**Your goal**
Examine each line of the data. Copy the line if it includes the word "Cookie".

[Stored dataset items]
= Beginning of Section =

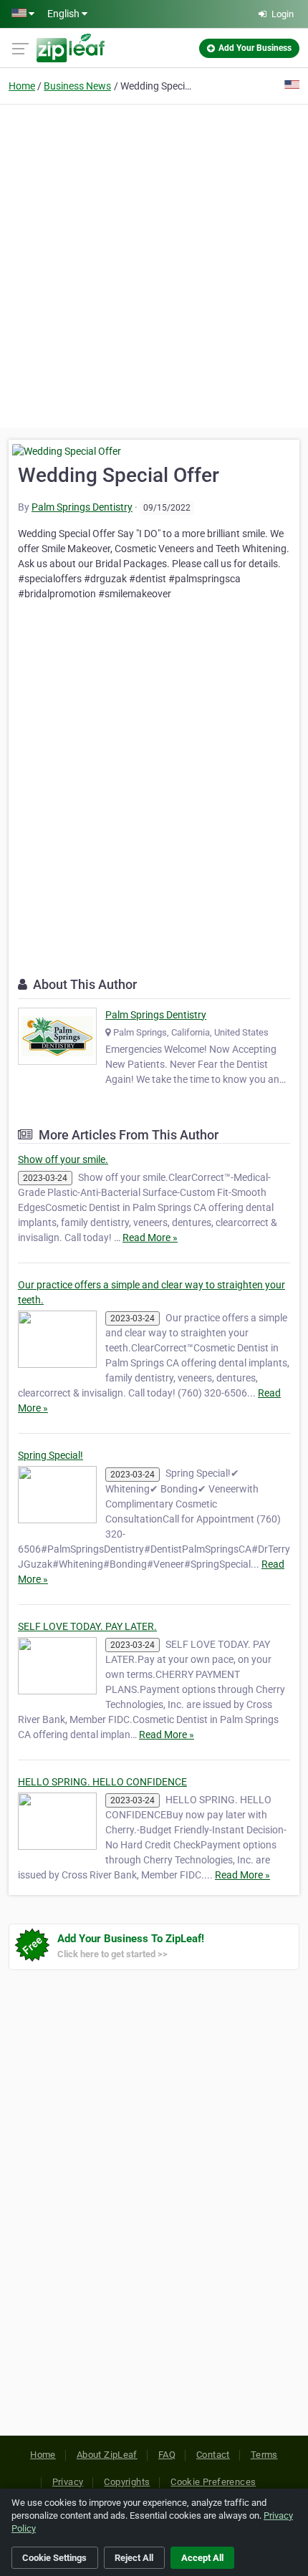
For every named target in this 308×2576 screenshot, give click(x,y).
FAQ (166, 2454)
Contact (213, 2454)
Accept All (202, 2557)
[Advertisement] (154, 264)
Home (22, 86)
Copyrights (127, 2481)
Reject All (134, 2557)
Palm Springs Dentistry (82, 507)
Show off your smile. (63, 1159)
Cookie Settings (54, 2557)
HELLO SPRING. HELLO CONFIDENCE (102, 1782)
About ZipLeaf (107, 2454)
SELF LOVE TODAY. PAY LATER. (87, 1626)
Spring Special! (50, 1455)
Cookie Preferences (213, 2481)
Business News (77, 86)
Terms (264, 2454)
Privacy (68, 2481)
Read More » (150, 1237)
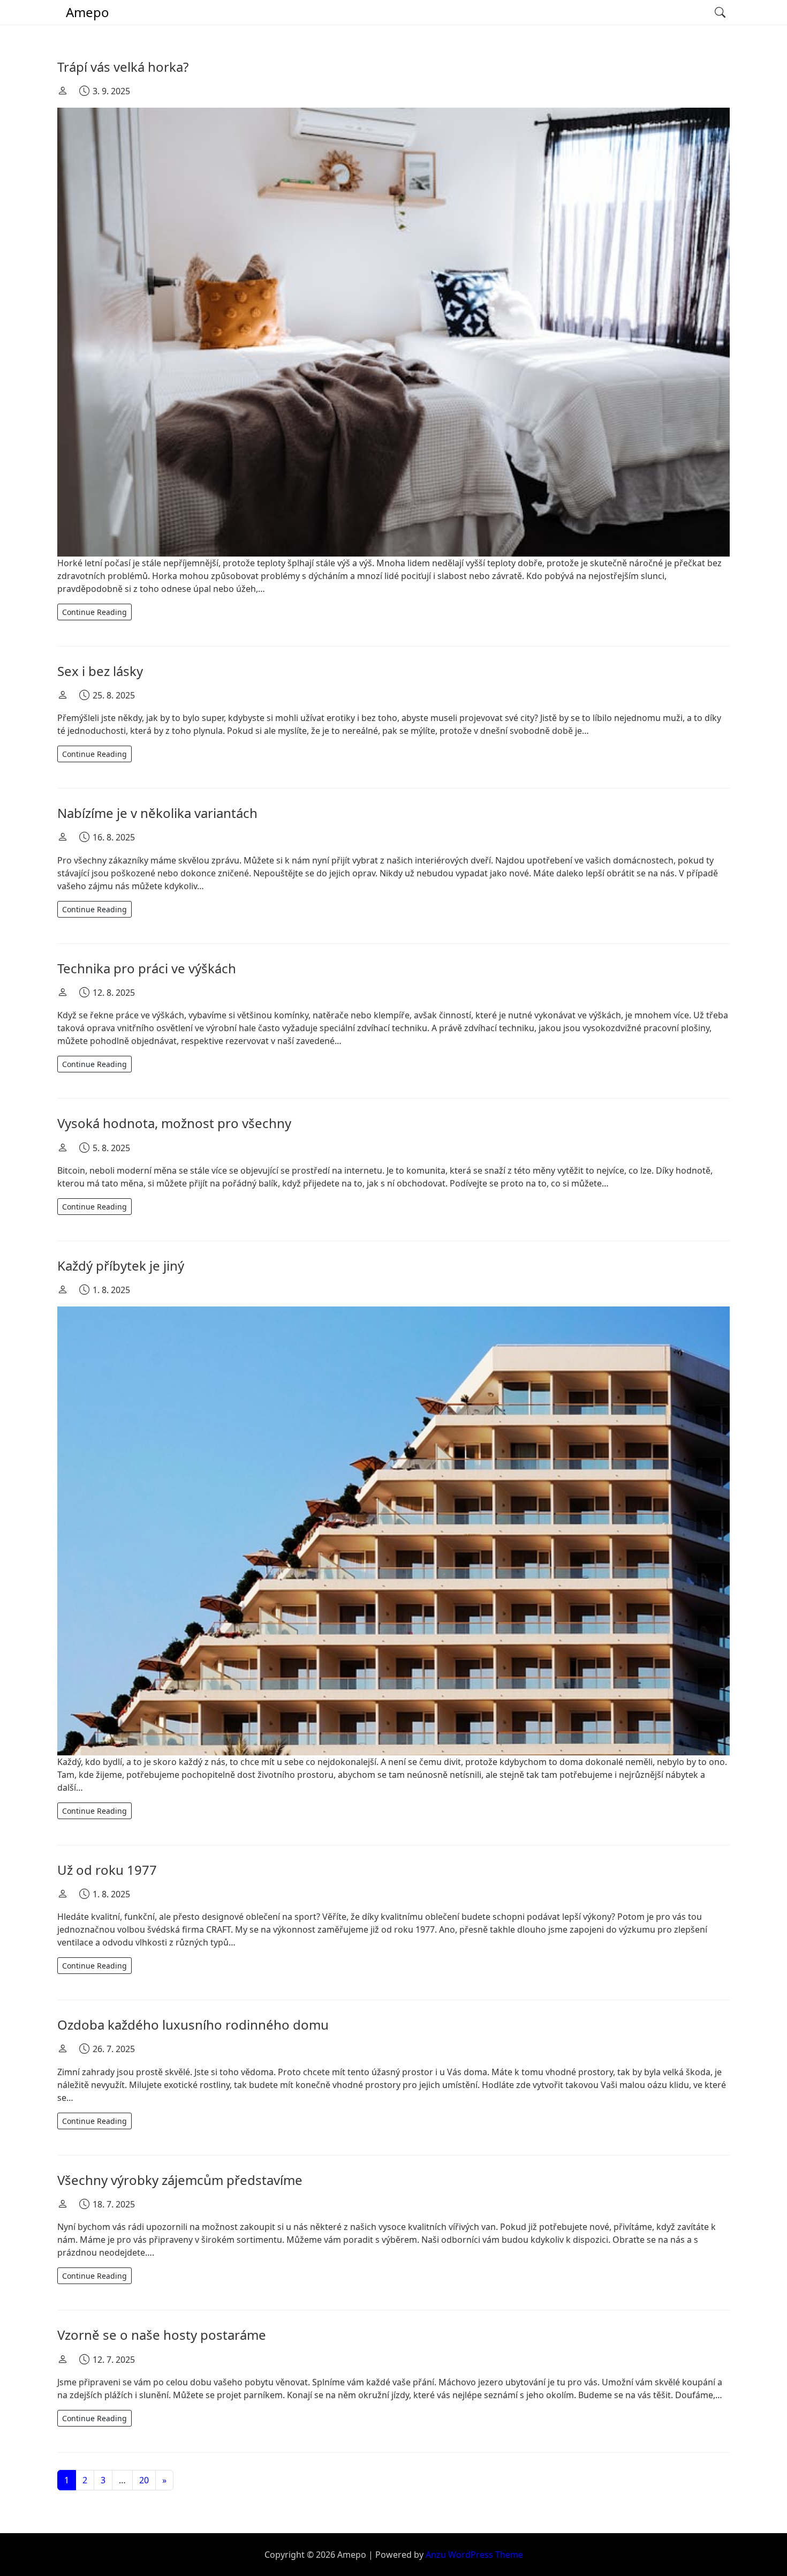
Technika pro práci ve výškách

= End of Section =

**Solution for this exercise**
Cookie Settings (54, 2557)
Cookie Preferences (213, 2481)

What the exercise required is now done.